When you’re older, remember that stuff like video games, alcohol, junk food, gambling, porn, and a whole host of other vices can turn on you, and become an addiction that wrecks your health, relationships or even your life. You don’t have to give up all this stuff, but keep them to a minimum. How often and how much is a big difference. It’s the difference between meeting a friend for a beer or two and walking into work hungover most days.
Remember:
You decide- How often and how much.
“There’s a part of me that’s a part of you” said a painter whose name I can’t remember. I don’t think he was talking to anyone in particular, or if he meant we’re all a part of each other. Either way, it’s a beautiful thought.
Gambling is designed to be seductive- Everything about casinos and online gambling sites is about getting you to hand over your cash. It’s a scam. Don’t fall for it!

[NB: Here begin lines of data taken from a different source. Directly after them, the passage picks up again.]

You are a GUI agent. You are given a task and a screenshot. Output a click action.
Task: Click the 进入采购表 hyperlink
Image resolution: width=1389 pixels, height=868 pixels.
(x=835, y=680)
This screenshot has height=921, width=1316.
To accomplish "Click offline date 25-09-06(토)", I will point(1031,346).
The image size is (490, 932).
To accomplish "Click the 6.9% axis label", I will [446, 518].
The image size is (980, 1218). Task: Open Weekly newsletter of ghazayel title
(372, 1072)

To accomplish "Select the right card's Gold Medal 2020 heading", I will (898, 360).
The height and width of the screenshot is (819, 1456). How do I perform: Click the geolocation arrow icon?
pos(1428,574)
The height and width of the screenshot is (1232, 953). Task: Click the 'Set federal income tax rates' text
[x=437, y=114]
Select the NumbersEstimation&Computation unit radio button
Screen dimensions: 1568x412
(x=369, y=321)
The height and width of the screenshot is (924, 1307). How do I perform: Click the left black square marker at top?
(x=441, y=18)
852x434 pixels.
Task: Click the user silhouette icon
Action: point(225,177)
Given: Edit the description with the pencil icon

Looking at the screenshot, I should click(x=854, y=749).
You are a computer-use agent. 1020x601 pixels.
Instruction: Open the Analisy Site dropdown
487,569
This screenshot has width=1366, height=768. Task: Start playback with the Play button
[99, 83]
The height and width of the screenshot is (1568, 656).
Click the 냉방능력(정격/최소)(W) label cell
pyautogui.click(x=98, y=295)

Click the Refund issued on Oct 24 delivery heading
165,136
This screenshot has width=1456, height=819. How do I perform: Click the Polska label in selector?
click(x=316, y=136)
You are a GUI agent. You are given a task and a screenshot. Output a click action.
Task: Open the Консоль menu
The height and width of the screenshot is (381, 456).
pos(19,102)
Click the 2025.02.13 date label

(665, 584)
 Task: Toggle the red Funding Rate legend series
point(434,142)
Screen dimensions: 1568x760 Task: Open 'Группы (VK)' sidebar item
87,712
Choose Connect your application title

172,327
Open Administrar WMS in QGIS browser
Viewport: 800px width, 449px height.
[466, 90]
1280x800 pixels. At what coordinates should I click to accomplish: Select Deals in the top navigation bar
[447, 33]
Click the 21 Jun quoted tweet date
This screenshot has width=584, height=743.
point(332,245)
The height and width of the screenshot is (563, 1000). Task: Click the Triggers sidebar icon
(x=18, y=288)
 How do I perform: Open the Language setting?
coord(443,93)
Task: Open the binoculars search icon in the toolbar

Sometimes you just have to let go. Let go of a relationship, or a dream, or plans. Let go of a person, a pet, or an object. It's hard. It takes a lot of trust.
Trust the Lord will heal the wound, no matter how deep. His goodness is infinite.
Change always brings feelings of unease. It’s easy to confuse that feeling of unease with the feeling that something must be wrong. Give yourself time to adjust before deciding if a new thing is bad..
Sometimes fear feels like a signal to get out of there, but being uncomfortable in a new situation is totally normal. Practice sitting in that discomfort and you’ll find it gets easier.
Start the tradition of First Sunday dinners. On the first Sunday of the month, have a "mini-holiday" dinner. Invite family, friends. Use the nice dishes, make a big meal. Celebrate family.
The version of you that will handle whatever problem comes your way will be born into existence in the moment when it happens. Trust your future self to handle future challenges.
When choosing a partner I think it's less important that you both "believe" the same things and more important that you VALUE the same things and share the same priorities.
You have to be in a good place to be able to make good choices.
If you’re run-down, sick, grieving, addicted or in a really bad relationship, etc. you won’t be able to make healthy choices. It’s a catch 22 I know.
My point is that you have to take care of yourself (or get help) so you can be in a position to make healthy, good choices.
You don’t have to be friends with people you don’t like. But you can’t decide you don’t like someone unless you get to know them. (Rather than a look or a reputation or a difference, etc.)
You can forgive someone without speaking to them. Or you can move on without forgiving. Closure isn’t necessary to moving on. The only thing necessary is to move. Move your body, change your perspective, go on a trip, go to a new coffee shop, just move.